HOME /

Use Strong Passwords

Create passwords that are unique and hard to guess. Use 2-step verification where it is available.

A password is how you prove you are you. Technology has gotten better and better, isn't it time to improve the way you handle passwords? Read the links below to help you create a strong password, manage all your passwords in a password manager, and enable two-step verification to protect against account theft. 

Create a Strong Password

Bad - Things to Avoid

Do you use any of these as a password, or use them in combination with a single dictionary word? If so, you need to upgrade your password to something stronger.

Bad Ideas Example
Four Digit Years 19XX, 20XX, other anniversaries or famous years like 1776 or 1066
"Password" pass, password, p@$$word or any variant
Sports References footballfan, hockey, gosox
Names Pets, spouses, children, grandchildren, celebrities
Personal Information Your name, email address, phone number, or social security number
Keyboard Patterns or Sequenxces qwerty, asdf, 123456,abc123

Good - Passwords

A good password will meet the following requirements

  • An English uppercase character (A-Z)
  • An English lowercase character (a-z)
  • A number (0-9) and/or symbol (such as !#, or %)
  • Ten or more characters total.

One way to do this is to start with a word you will remember:

pamphlet

Then add elements from the criteria listed above.

pAMPh$3let

Better - Passphrases

Passphrases are longer and more complex than passwords. They are easier to remember, but more difficult to guess. 

Method A: Convert a Phrase to an Acronym

 

Choose a phrase you can remember and reduce it to the first letters of each word, working in some numbers, capitalization, and punctuation.

Mccic:Iiig,web? -> Mint chocolate chip ice cream: If it isn't  green, why even bother?

or

Ynpitg8dIeswmf -> Yosemite national park is the greatest 8 days I ever spent with my family.

Method B: Unique Phrase

 

Pick 4-5 Letters (MISL) and then make a phrase using words that start with each of those letters. Add a number or punctuation if it makes sense.

Miami!!ItSoundsLovely

or

MaybeIncludeSmallLobsters?

 

 

Best - Password Managers

The strongest passwords are created by password managers, software that generates and keeps track of complex and unique passwords for all of your accounts. All you have to remember is the password to the password manager. When choosing a password manager, choose one that supports 2-step verification.

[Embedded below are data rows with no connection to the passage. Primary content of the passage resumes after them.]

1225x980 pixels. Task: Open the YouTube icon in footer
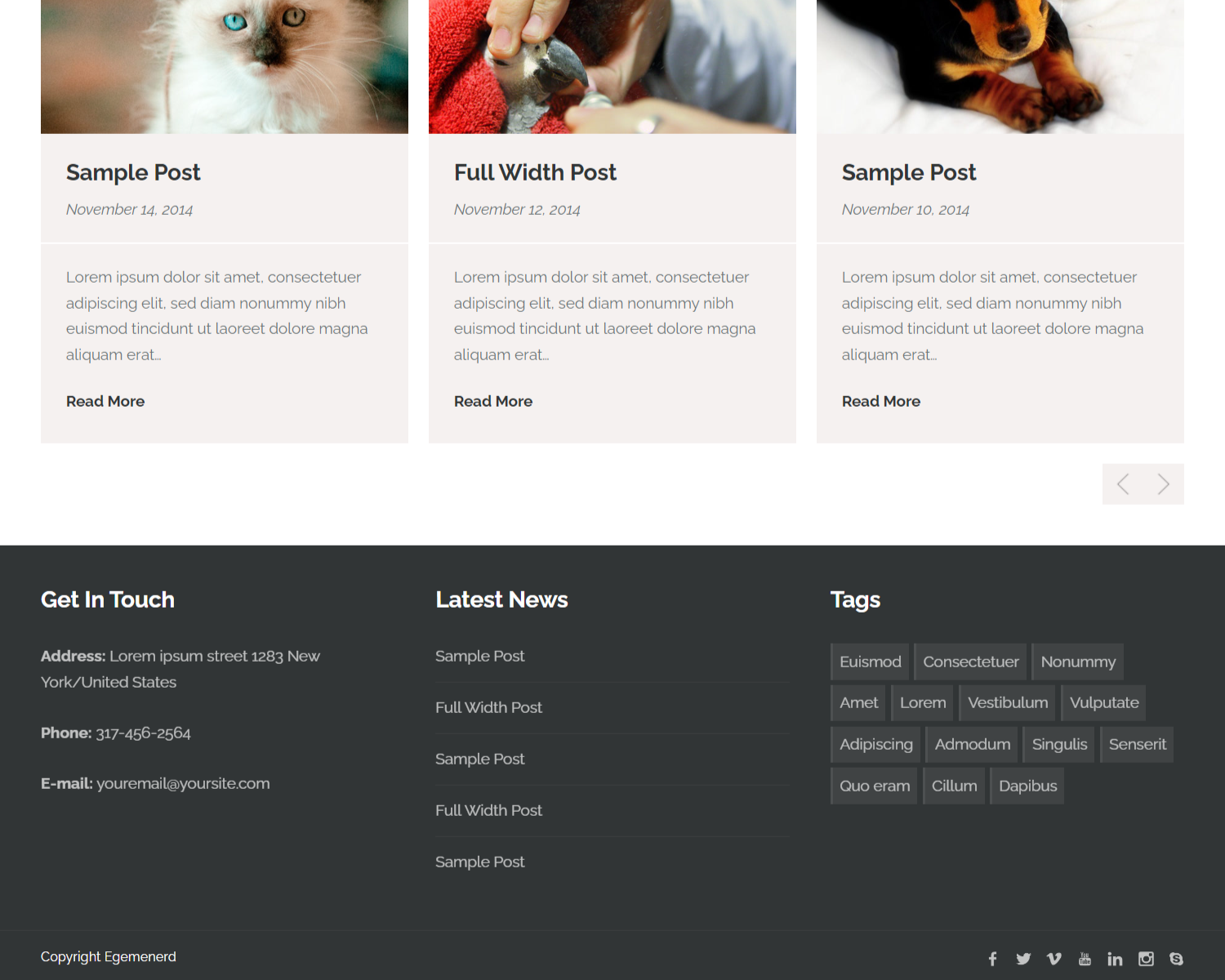click(x=1085, y=959)
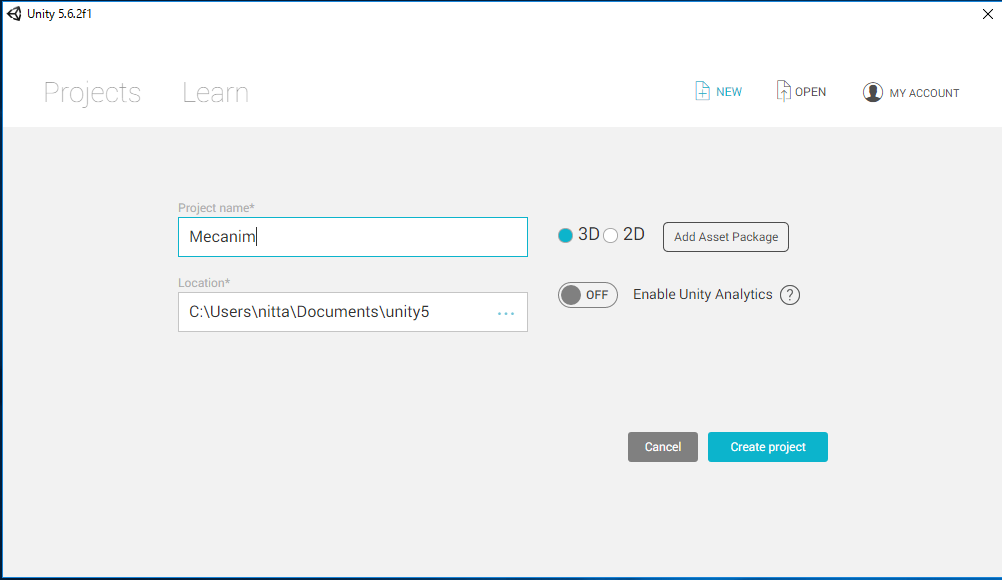
Task: Open the MY ACCOUNT text link
Action: (924, 93)

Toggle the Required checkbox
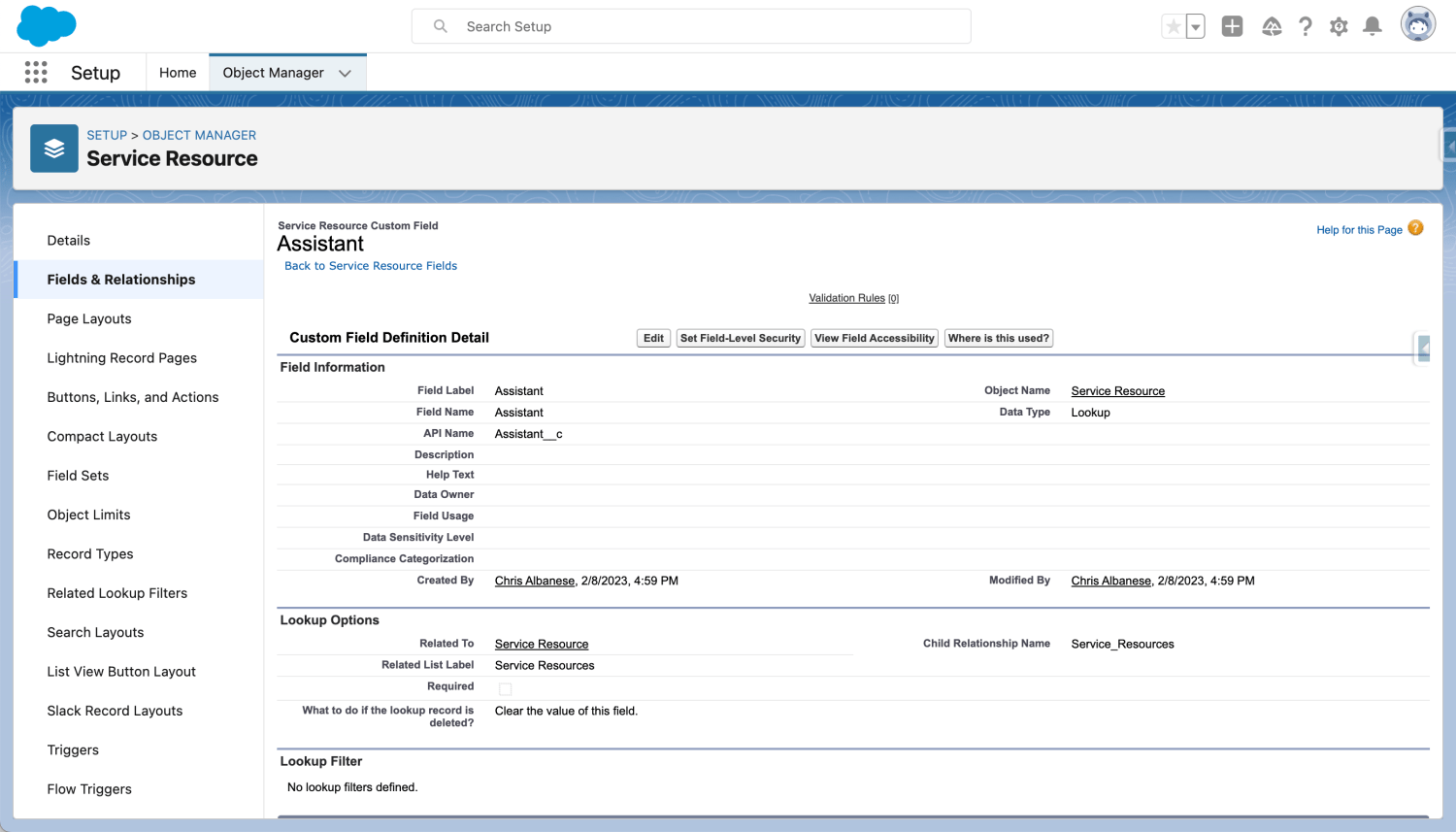(x=505, y=688)
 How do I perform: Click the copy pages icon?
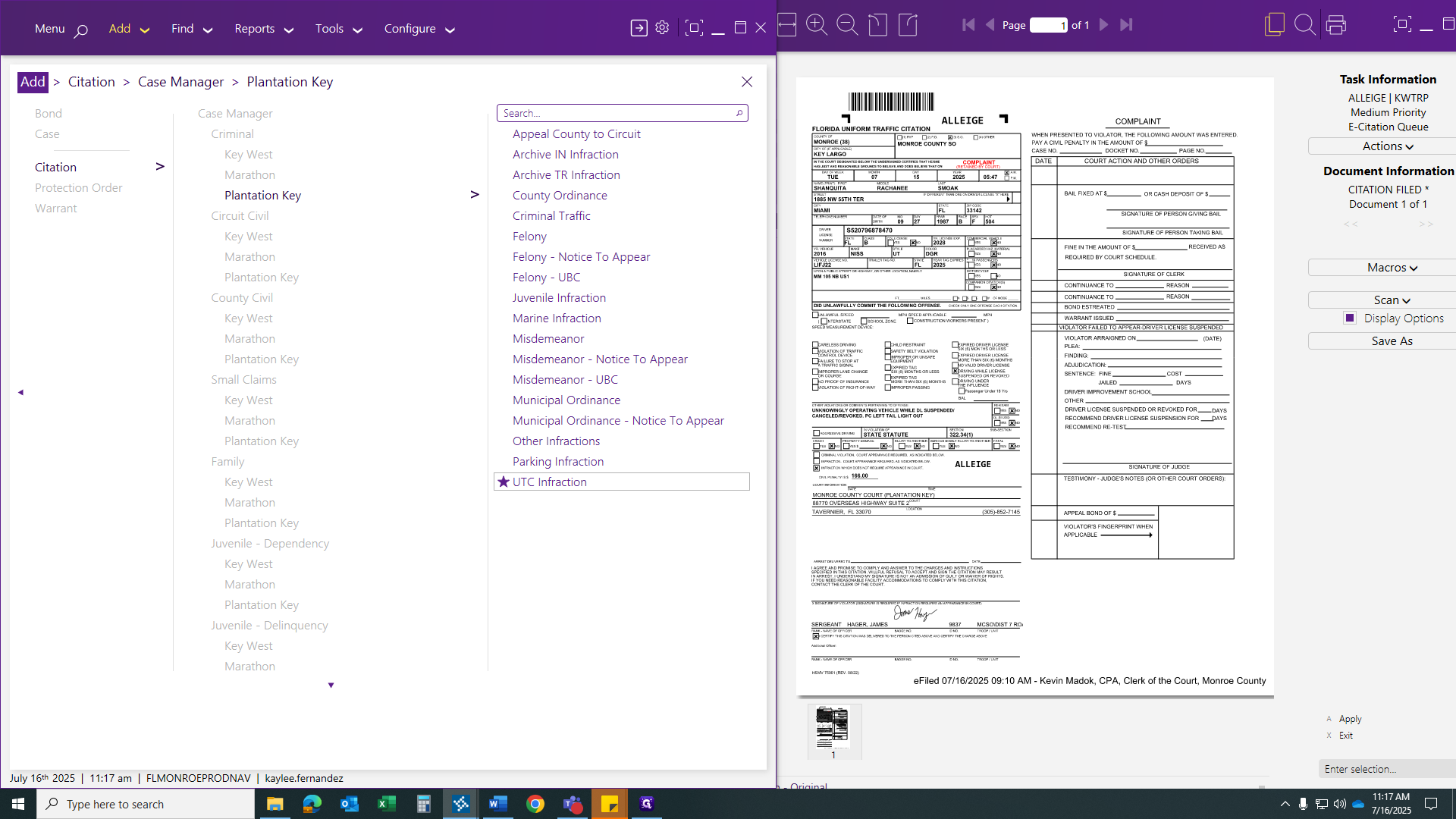(x=1274, y=25)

LastPass premium is currently offered at no cost to all members of the Harvard community. Visit http://security.harvard.edu/lastpass to get it now.

Points on Passwords

Privacy, Please

Keep your passwords private and don't share them with anyone. Support services will never ask you for your password by phone or by email.

How To Manage

You have dozens of accounts, and that means you need dozens of strong passwords. Thankfully, there are applications to help you keep track of them. A password manager will help you create, use, and store passwords easily.

LastPass premium is currently offered at no cost to all members of the Harvard community. Visit http://security.harvard.edu/lastpass to get it now.

Refuse to Reuse

Using the same password for all your accounts is very risky. If your account for any service is compromised, all of your accounts are put at risk. Use a unique password for every account.

Step It Up

When you enable two-step verification, any time you use your account on a new device, an authorization code will come to your phone. Without the code, a password thief cannot take control of your account. It is the single best way to protect your account from cyber criminals. 

 

Two-step is available for most services at Harvard and beyond. Visit security.harvard.edu/twostep for Harvard services, and twofactorauth.org for everything else.